> Listed entries:
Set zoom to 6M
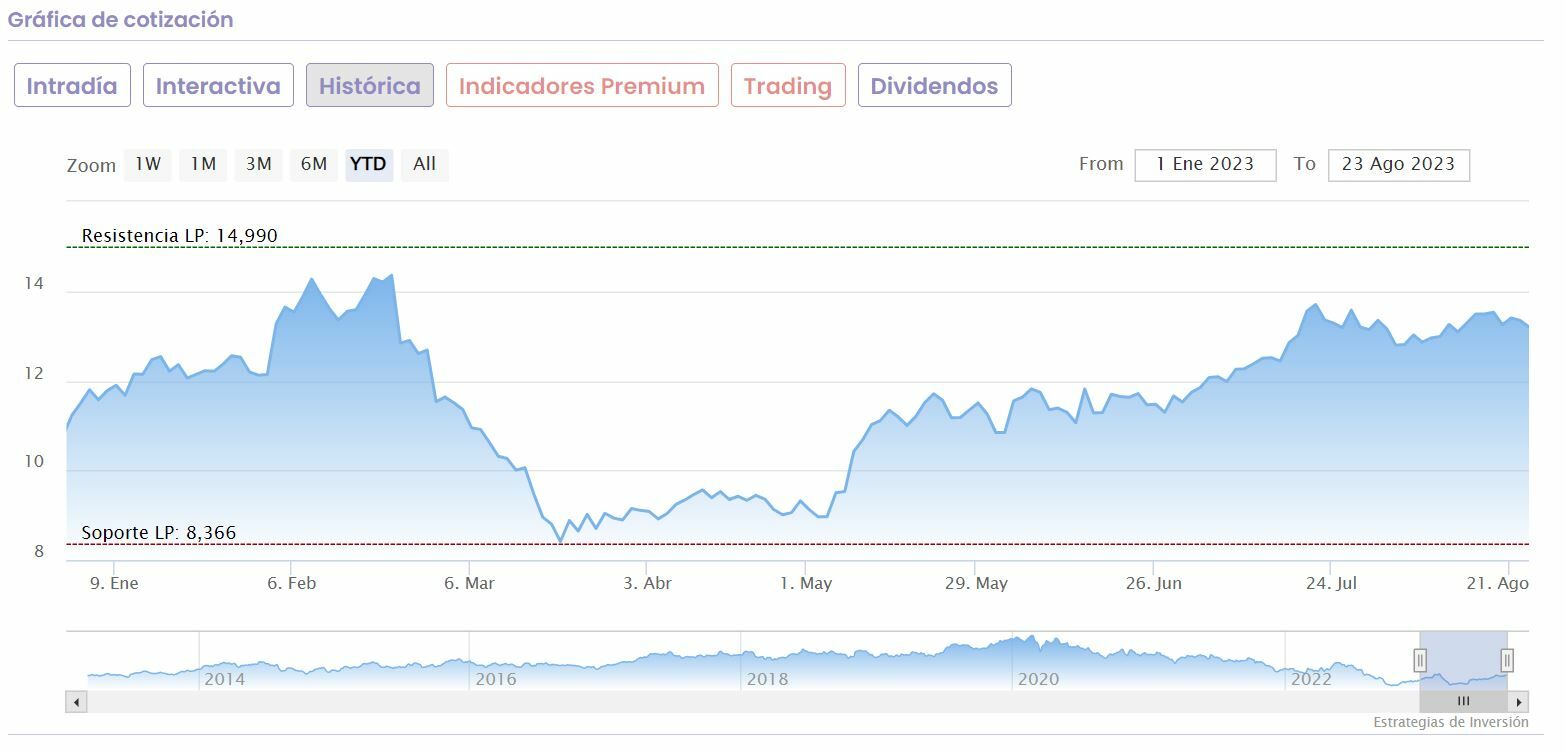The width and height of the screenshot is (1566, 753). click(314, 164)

---

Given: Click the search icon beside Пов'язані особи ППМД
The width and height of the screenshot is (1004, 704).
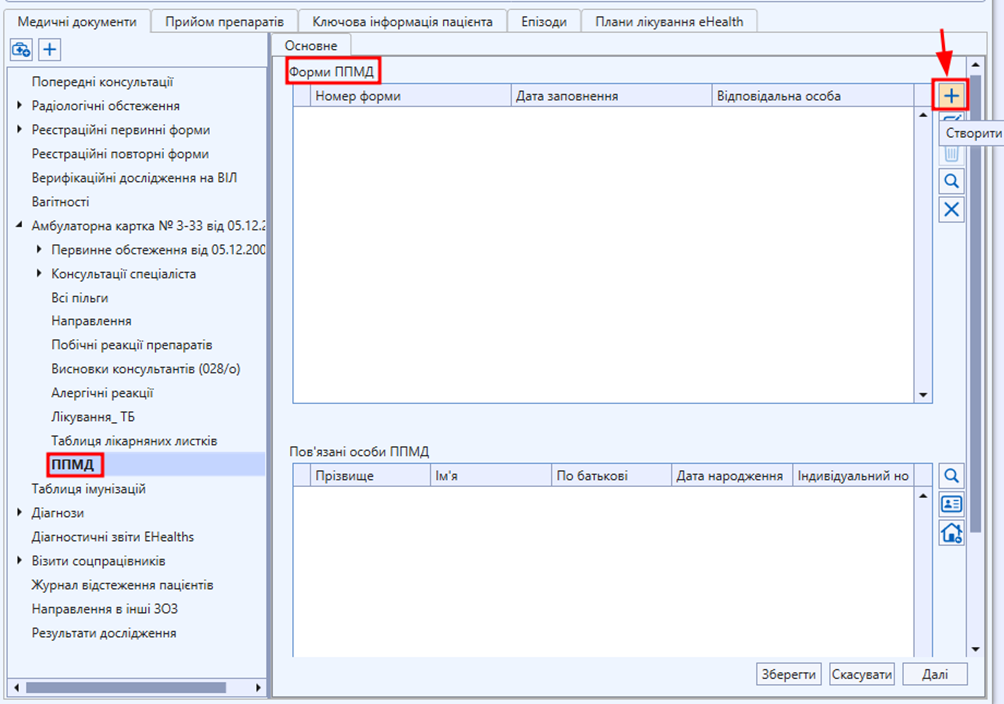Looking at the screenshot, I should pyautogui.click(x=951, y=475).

> Directive: Can you return the part of the lines that opens with the line containing "Given: Click the" and closes with the line containing "Looking at the", word for word and leaving out the pictures?

> Full solution:
Given: Click the search icon beside Пов'язані особи ППМД
The width and height of the screenshot is (1004, 704).
Looking at the screenshot, I should pyautogui.click(x=951, y=475).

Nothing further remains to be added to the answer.